# Self-training of Service Dog



## IliamnasQuest (Aug 24, 2005)

Hi all - 

I am at the point in my life where I would benefit by having my dog trained as a service dog. I have rheumatoid arthritis and have good days and bad days. On bad days I can barely use my hands and have multiple joints that are very painful. I've been working with one of my dogs to teach her behaviors that will assist me (picking up items, closing doors, bringing things when my hands/shoulders hurt, etc.). She also has learned to stand so that I can balance with her when my knees stiffen up. 

I've been a trainer for about 20 years and have put many obedience titles on my dogs (as well as teaching classes for many years), so I have a background in training that is pretty strong. I actually have two dogs I'm working with. The one I mentioned above is my three year old chow. She is already registered as a Delta Society pet partner (therapy), and has her CD and all three of her rally titles. I printed off the minimum standards for service dogs from the Delta Society website and she meets pretty much all of those already. The second dog I'm working with is a GSD, one year old and not nearly settled enough to do service dog work at this point. But I figure I have time, since Khana can handle things now.

I guess my questions are:

1) Is there any reason why I should have someone else train my dog when I am perfectly capable of doing it myself? I've titled clear through utility obedience and have taught dogs behaviors like opening/closing doors, retrieving needed items, turning on lights, etc. I feel 100% capable of training my dogs to do whatever they need to do.

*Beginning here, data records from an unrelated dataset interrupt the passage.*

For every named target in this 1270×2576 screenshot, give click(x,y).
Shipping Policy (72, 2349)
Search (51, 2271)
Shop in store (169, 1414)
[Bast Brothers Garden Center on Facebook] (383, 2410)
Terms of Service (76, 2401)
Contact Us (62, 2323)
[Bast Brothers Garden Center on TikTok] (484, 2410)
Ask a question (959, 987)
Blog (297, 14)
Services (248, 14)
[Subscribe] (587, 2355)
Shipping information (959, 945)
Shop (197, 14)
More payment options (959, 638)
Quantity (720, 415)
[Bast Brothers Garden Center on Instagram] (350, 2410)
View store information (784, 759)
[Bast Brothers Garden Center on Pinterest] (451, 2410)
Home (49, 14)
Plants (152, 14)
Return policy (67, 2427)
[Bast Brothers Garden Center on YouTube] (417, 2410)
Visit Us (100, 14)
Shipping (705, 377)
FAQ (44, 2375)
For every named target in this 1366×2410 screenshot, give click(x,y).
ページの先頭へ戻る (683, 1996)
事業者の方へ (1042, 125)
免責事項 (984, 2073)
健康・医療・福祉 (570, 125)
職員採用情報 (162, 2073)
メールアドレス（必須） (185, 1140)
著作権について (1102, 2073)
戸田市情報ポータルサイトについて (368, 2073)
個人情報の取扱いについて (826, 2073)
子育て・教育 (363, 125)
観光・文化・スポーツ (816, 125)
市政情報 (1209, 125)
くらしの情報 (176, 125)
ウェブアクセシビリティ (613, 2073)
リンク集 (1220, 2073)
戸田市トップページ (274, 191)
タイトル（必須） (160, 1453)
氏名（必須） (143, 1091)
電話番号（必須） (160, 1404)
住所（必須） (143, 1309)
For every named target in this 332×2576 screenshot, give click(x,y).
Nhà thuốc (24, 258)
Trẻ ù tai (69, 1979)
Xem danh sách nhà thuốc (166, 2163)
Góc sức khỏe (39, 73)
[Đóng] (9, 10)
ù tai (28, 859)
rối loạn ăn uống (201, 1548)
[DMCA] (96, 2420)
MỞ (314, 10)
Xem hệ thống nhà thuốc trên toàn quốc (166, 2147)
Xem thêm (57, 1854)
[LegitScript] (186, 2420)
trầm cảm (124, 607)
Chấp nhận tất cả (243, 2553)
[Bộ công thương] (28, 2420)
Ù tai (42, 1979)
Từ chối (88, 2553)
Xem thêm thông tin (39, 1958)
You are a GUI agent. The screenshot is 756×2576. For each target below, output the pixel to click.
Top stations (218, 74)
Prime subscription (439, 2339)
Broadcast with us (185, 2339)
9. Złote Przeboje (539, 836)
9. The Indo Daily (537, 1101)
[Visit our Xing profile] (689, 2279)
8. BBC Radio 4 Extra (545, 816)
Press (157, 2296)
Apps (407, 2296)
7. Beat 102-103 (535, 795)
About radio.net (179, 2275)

2) I have an "on again, off again" type of disability. There are days when I can take care of things myself, and other days when it's extremely difficult and painful. On those good days, I want to be able to go out and do "normal" things. How does this reflect on me as a person with a disability? I feel like people will see me on my good days and then think I'm making things up on my bad days. Has anyone else dealt with this? Or is it just no one's business but mine?

I'm not shy about my illness and if anyone asks I'm not insulted and am willing to respond. But it is a disability that isn't always visible - one of those "but you don't LOOK sick" kind of disabilities. I also have a great deal of problem (something that has evolved since I was diagnosed with RA) with anxiety and have given in to the doctor's request and am on anti-anxiety meds now. At least I'm not waking up with anxiety attacks every day now, but I still break into a sweat if I have to talk to someone, especially a stranger. Having my dog with me helps me be more relaxed which is a side benefit overall but not the main reason why I am considering the service dog training.

Melanie and the gang in Alaska


----------



## mkennels (Feb 12, 2008)

I am not expert here and by far no trainer..lol but if you are capable to train the dogs yourself I don't see why you need a trainer, you have done alot with your dogs in the past and doing great on what you have right now plus that is alot of money as I am sure you know to train a dog that you can keep to use for yourself or your dogs. I would just keep training them yourself until a time comes when you are no longer able too. 

I haven't dealt with anything like you describe but if you feel like talking when someone asks then great but if someone makes remarks because it is not a full time disability then they should mind their own business. As long as you are happy with the way things are in your life then that is great and that is all that matters.


----------



## WISLADY (Apr 9, 2007)

Melanie, 

I agree with Janet, go for it.

I am self training and my dog is now 16 months old. She is already amazing and quite a helper for me. I constantly get asked if I am blind since I don't "look" disabled. Besides using my dog for counterbalance, she also alerts me to traffic or people walking behind me. The normal "assitive" devices can't offer hearing alerts.
I am able to get out and about so much easier with the dog, and lots less stressful.

Good Luck.


----------



## dOg (Jan 23, 2006)

Go for it Mel, you know your dogs better than anyone else...
and ya know what they say about dog trainers- only thing you'll get 
2 to agree on is the 3rd is doing it wrong!


----------



## ILGHAUS (Nov 25, 2002)

No one can make a determination over the Internet if you are qualified per ADA standards to be considered disabled nor can they make a determination by just looking at you. There will always be people who question your need and that is just one of the things that makes living with a SD hard. 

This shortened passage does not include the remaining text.